VCOSS Submission to the Essential Services Commission Draft Decision on ‘best offer’ notification and other new customer entitlements

October 2018

Executive Summary

The Victorian Council of Social Service (VCOSS) welcomes the draft decision of the Essential Services Commission (ESC) on new information entitlements for energy customers, including ‘best offer’ notifications on energy bills.

VCOSS strongly supports ‘best offer’ notifications. Energy market deregulation assumed people actively engage to find a good value deal. We now know only a small proportion of people can participate in this way. Some people face entrenched engagement barriers, such as digital exclusion, limited English literacy skills, and difficult life circumstances. These make searching for an energy deal a very low priority. Regularly notifying people of a retailer’s best offer helps limit price-gouging, because those captive to their retailer often do not have the time and resources to engage.

VCOSS supports the proposed savings threshold for ‘best offer’ notifications. People would be informed of a retailer’s best offer when estimated to save at least $22 each year. People should be able to accept a retailer’s best offer for at least 13 days after notification.

VCOSS welcomes introducing bill change notices. These warn of price or benefit changes in advance, such as a price increase or the end of an on-time payment discount. We particularly welcome requiring retailers to estimate the annual dollar impact of price or benefit changes, notify people of their best offer on the bill change notice, and direct people to the Victorian Energy Compare price comparator website. Currently, people can too easily unknowingly default onto poor value deals at the end of a benefit period, or be unaware of other lower cost deals when prices increase.

VCOSS endorses the proposed ‘clear advice’ entitlement. This requires retailers to make people aware of the dollar cost implications of all terms and conditions of an energy deal, at the time of entering a contract, and discuss other, potentially more suitable deals. It introduces much-needed transparency, particularly for people at risk of financial stress, and creates a retailer incentive to reduce the complexity of their offers and cost changes during an energy deal.

Recommendations

Notifying ‘best offers’

      • Define ‘best offer’ as the cheapest generally available offer
      • Cap non-compliance costs in conjunction with introducing best offer notifications
      • Notify people of best offers at least once each quarter
      • Notify people of best offers when receiving standard or tailored assistance under the payment difficulty framework

Notifying billing changes

      • Issue bill change notices at least 13 business days before a price or benefit change happens
      • Use bill change notices to prompt people to update their concession eligibility, when facing removal of a concession discount.

 

Notifying ‘best offers’

Define ‘best offer’ broadly and cap non-compliance costs

Recommendations

  • Define ‘best offer’ as the cheapest generally available offer
  • Cap non-compliance costs in conjunction with introducing best offer notifications

The ESC proposes retailers regularly notify people of their best offer on bills, where they are not already on it.

Defining the ‘best offer’ is not easy. It depends on how much energy people use, when they use it, whether they have a solar system, and whether they use both electricity and gas. Defining ‘best offer’ is also complicated by widespread pricing and marketing features retailers use, including:

      • conditional discounts, particularly for on-time payment, direct debit and online billing
      • one-off bill credits
      • one-off gift inducements
      • special prices for members of particular organisations (e.g. RACV).

### Material provided

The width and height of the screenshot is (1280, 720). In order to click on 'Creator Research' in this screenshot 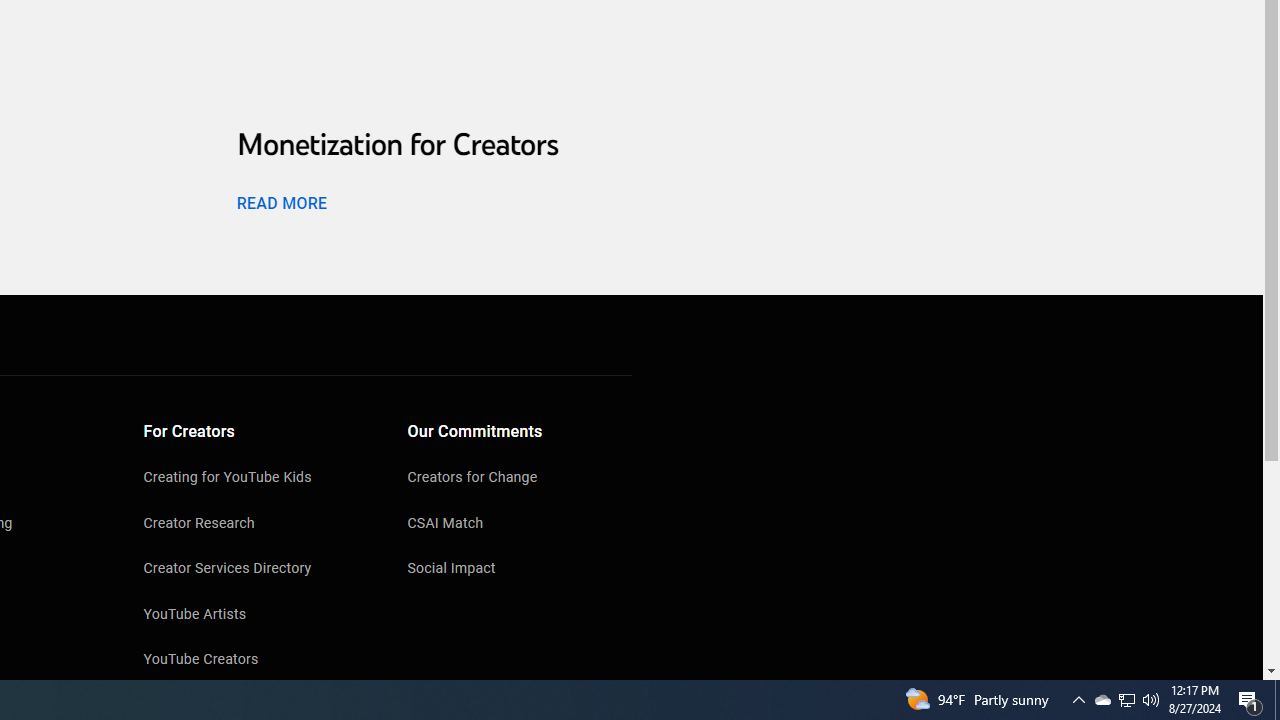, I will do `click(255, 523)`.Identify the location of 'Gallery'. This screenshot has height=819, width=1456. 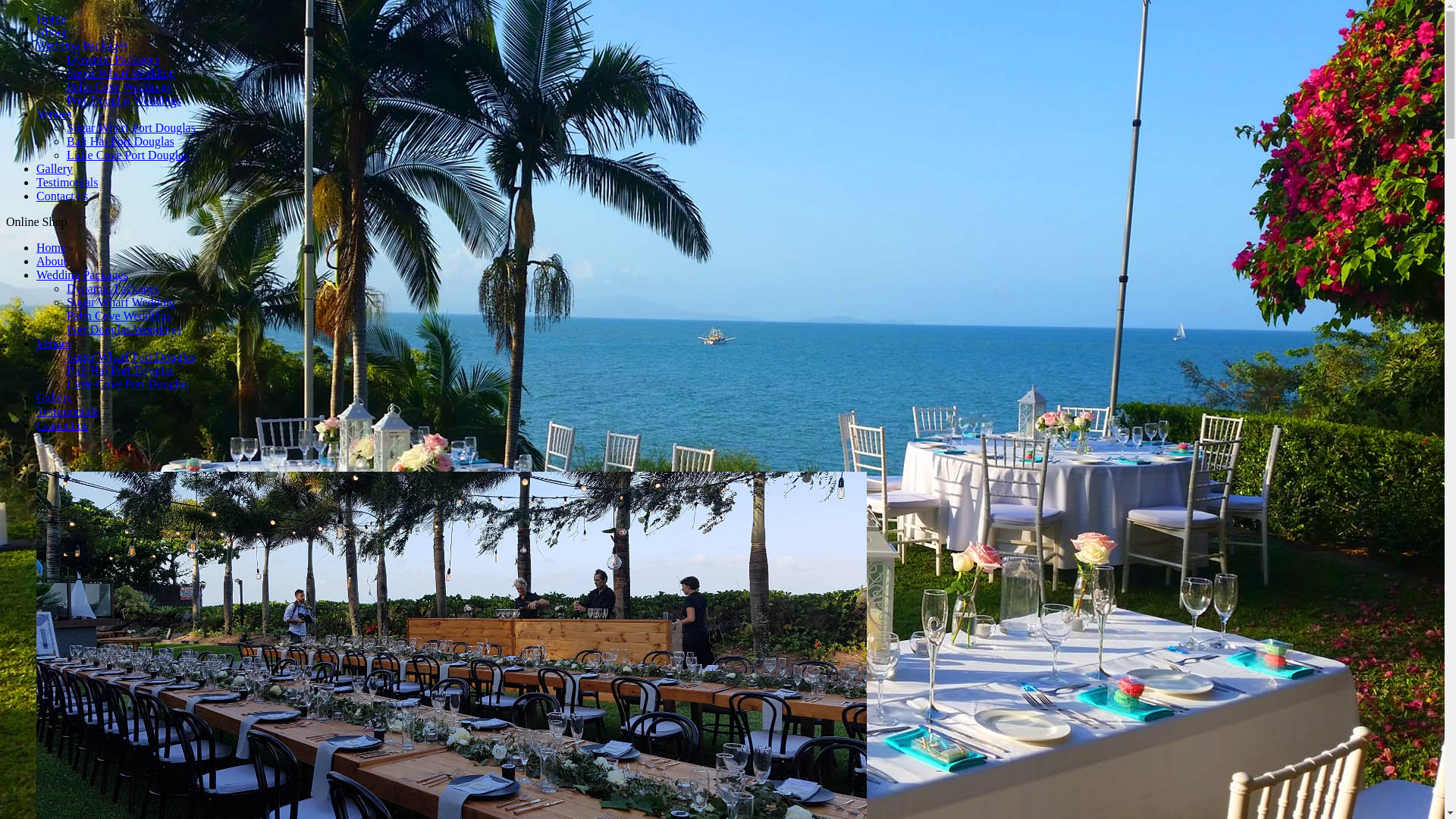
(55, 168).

### Exercises
• A. According to the VCOSS submission, what is the minimum estimated yearly saving that would trigger a ‘best offer’ notification?
• B. Write out the passage of the VCOSS submission that opens with the words containing "October 2018" and closes with "on energy bills.".
• C. List the pricing and marketing features that the VCOSS submission says complicate defining the ‘best offer’.

### Full answers
• A. At least $22 each year.

• B.
October 2018

Executive Summary

The Victorian Council of Social Service (VCOSS) welcomes the draft decision of the Essential Services Commission (ESC) on new information entitlements for energy customers, including ‘best offer’ notifications on energy bills.

• C.
- conditional discounts, particularly for on-time payment, direct debit and online billing
- one-off bill credits
- one-off gift inducements
- special prices for members of particular organisations (e.g. RACV)